Panelists identified what has influenced the evolution of fine dining, from an elaborate, and a sometimes ceremonial event, to what it has become today. Some of the many catalysts of this evolution include generational change, a heightened education of food, an increased interest in the source of ingredients. Add to this, the ability to research everything about a restaurant and its food on the internet before even stepping in the front door – something that was not an option 50 years ago.
To keep up with the evolution of fine dining now and in the future, the panelists shared what they are doing to stay on track with the expectations of their diners including training their staff, providing great oversight, educating customers and sharing the sources of ingredients used on their menu. It will be interesting to see what diners are interested in and how they interpret fine dining 50 years from now.
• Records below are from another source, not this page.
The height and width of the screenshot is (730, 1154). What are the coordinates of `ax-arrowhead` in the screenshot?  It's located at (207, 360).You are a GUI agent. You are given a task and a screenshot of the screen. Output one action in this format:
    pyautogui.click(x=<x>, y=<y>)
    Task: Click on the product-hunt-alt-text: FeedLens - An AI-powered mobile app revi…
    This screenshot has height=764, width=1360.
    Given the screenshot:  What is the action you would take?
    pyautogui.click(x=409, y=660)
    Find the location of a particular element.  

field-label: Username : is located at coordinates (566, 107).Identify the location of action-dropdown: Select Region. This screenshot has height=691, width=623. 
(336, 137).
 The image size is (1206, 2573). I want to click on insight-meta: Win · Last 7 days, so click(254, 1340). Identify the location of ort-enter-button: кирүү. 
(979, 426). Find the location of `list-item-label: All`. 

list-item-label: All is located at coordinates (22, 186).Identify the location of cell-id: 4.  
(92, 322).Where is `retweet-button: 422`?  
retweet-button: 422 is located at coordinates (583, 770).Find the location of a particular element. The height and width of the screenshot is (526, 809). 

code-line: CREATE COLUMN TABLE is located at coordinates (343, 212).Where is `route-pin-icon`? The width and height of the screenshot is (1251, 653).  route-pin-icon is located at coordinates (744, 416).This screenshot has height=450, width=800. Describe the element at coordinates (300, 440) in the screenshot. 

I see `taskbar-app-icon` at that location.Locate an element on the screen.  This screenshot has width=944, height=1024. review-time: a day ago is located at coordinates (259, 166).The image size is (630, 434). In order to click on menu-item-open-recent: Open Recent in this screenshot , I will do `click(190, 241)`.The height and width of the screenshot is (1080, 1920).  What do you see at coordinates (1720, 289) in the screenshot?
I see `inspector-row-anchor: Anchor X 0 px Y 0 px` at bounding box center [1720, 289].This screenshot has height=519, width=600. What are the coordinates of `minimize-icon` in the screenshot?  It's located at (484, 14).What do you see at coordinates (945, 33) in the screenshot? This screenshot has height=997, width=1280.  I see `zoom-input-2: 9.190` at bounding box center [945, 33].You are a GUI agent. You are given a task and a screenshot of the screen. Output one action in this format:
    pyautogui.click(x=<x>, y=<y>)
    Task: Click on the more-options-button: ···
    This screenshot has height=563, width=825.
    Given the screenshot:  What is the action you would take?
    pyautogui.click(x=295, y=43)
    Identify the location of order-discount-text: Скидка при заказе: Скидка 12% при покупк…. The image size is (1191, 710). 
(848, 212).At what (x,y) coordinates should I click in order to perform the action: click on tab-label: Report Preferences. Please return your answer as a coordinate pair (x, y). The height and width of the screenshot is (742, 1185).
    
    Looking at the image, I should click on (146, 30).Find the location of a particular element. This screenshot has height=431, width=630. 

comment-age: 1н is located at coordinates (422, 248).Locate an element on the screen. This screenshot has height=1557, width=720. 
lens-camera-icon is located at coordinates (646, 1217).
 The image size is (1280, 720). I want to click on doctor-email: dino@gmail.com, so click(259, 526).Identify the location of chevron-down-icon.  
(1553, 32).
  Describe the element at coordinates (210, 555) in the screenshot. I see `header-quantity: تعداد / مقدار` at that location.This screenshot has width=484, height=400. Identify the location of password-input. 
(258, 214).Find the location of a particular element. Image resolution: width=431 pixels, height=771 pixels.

Story based on the Ferdinand Metz Foodservice Forum, “Fining Dining – Is it Dead,” panel discussion at the 2014 International Restaurant and Foodservice Show of New York. Panel moderated by Ferdinand Metz, Certified Master Chef and President Emeritus of the Culinary Institute of America (CIA), with speakers Bill Telepan, Telepan Restaurant, Alfred Portale, Gotham Bar & Grille, Kerry Heffernan, Eleven Madison Park and South Gate, Ed Brown, Compass Group and David Binkle, Los Angeles Unified School District.